Monday, December 12, 2011

Old-Ass Building of the Week-- December 12th

The Pennsylvania Building (aka Robinson Building aka Penn Building)

1501 Chestnut Street

Nice work, motherfucker.
                      Here's a cool building that people just walk right by or use the storefronts of but never notice. This shit right here is the real deal from the skyscraper boom of the very late 19th Cenutry and very early 20th. Nobody respects this sexy bitch today but back when it was built, it was a big fucking deal.
                      In the late 1890's and early 1900's, shit was going pretty fucking well in good ol' Philadelphia. The Gilded Age was in full effect. The population of Philadelphia broke a million and was continuing to grow rapidly. The richest motherfuckers in America were still living in the city limits and the largest building in the world was being constructed in the center of town.
                     Speculative office building construction was going gangbusters based on the fact that this super-massive city hall was going up. The business district of the city, for decades before based in Old City and later just a little bit west of that, would now move itself over to what was previously a pretty quiet part of town. Not only were they building office buildings, these office buildings were the tallest any Philadelphian had ever seen.
                    The cool thing about this particular building that could never happen today was that it did not have an anchor tenant lined up when it was built. The Land Title and Trust Company just built it on pure speculation, knowing businesses would move in just to be in the new commercial district. They would say, "Fuck the Drexel Building, are you gonna stay in the old business center and not move to a brand new fireproof super-modern skyscraper? Of course not! Move here!".
                    The building started construction based on the kick-ass design from a brand new Philadelphia architect named Henry Lewis Adrien Jekel on February 10th, 1902. The building was so badass that they would name it after the Commonwealth. They called it the Pennsylvania Building.

Under construction.
                        Once built, it became a marvel of the city and the country. It was so fireproof due to it's foot-thick terra cotta floors and water nozzles on every floor that it got its own three-page article in Fireproof Magazine. That's not a joke... there really was a periodical called Fireproof Magazine. It was considered ultra-modern because it had sidewalk lighting, bathrooms on every floor, and what they used to call "Direct Steam Radiation" for heating.

The Pennsylvania Building when it was knew. The cornice is giving you the finger like 100 times. Pic from the Philaphiles over at the PAB.
                    This pile of kick-ass has stayed in continuous use after countless alterations and renovations for 102 straight years... the building's facade is pretty close to the original configuration except for the mangling of the ground floor.
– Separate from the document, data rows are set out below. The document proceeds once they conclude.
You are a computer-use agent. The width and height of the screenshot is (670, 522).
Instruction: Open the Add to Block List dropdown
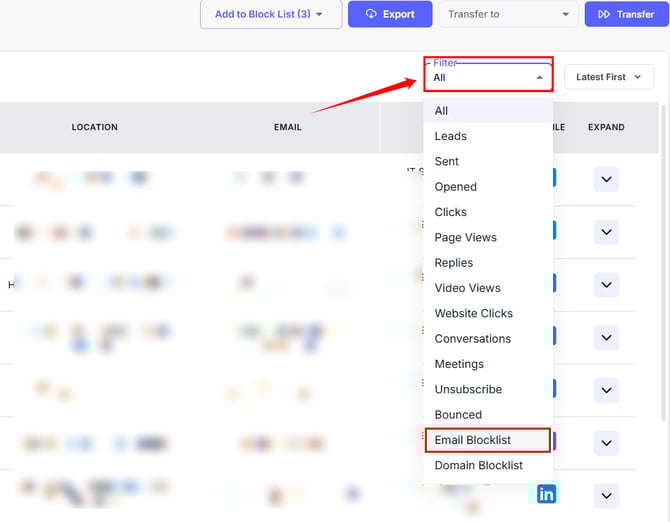pyautogui.click(x=269, y=14)
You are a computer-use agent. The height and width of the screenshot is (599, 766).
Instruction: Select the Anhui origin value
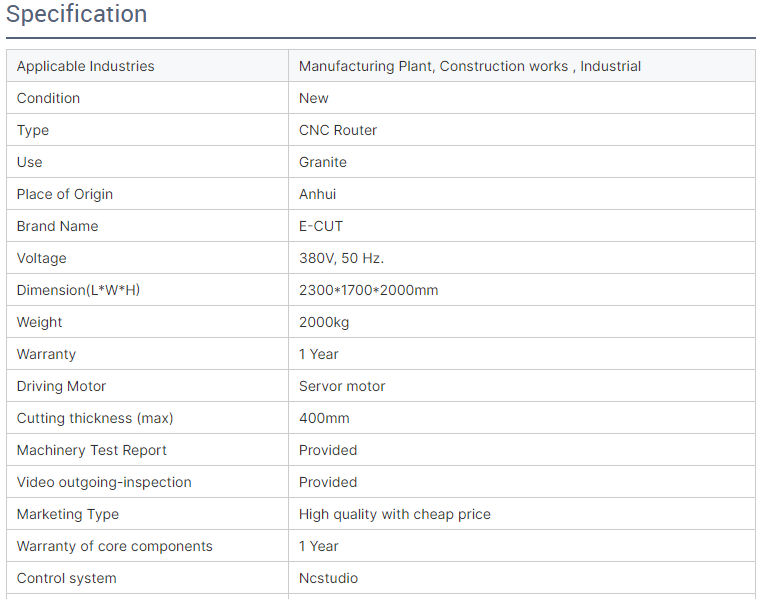point(317,194)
This building has managed to keep most of its kick-ass cornice which is rare for buildings of this age.
                    Jekel loved his own design for this so much that he made a smaller version of it for Washington, D.C. five years later called the Westory Building. That building is also still kicking ass and taking names to this day. Jekel wouldn't get anything else built in Philadelphia but went on to design a bunch of shit for San Fransisco, Buffalo, NY, and Riverside, California. Good job, buddy.
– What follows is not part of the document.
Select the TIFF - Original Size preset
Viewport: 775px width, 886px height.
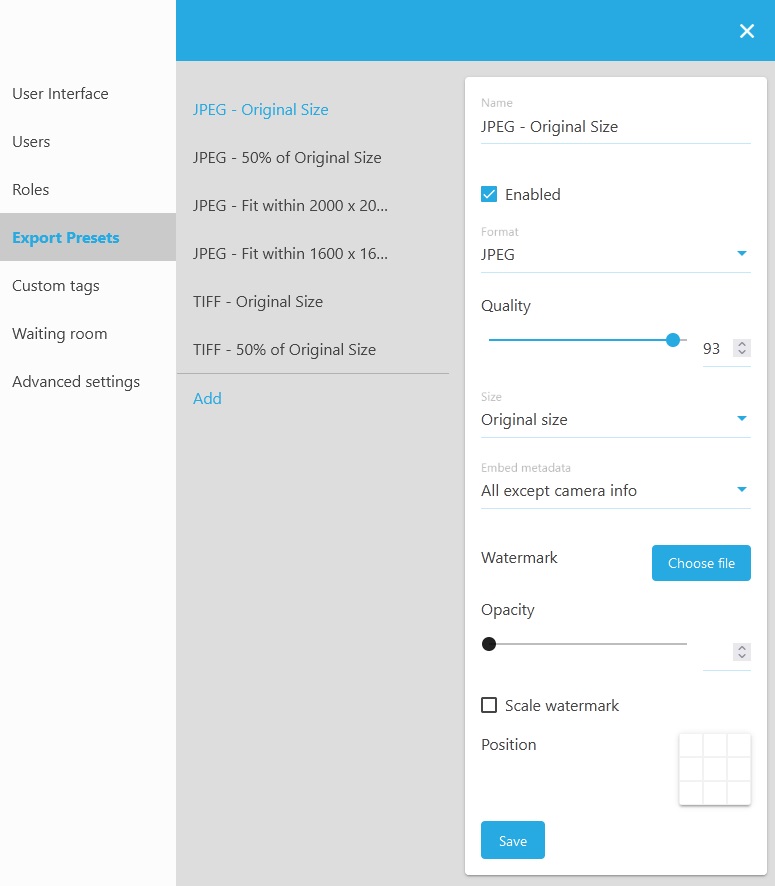tap(258, 302)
The Westory Building, the PA Building's little sis. Picture by StreetsofWashington.


  1. the previous building on this site was the Church of the Epiphany, sold to John Wanamaker in 1896 for $600,000. This building is notable as it was designed by Thomas U Walter in 1834.

  2. It's too bad the market is what it is, cause I feel like the Cira Center South could be like that if the conditions were right; a kick ass building bilt with no particular tenant in mind. The design is ridiculously awesome and sexy.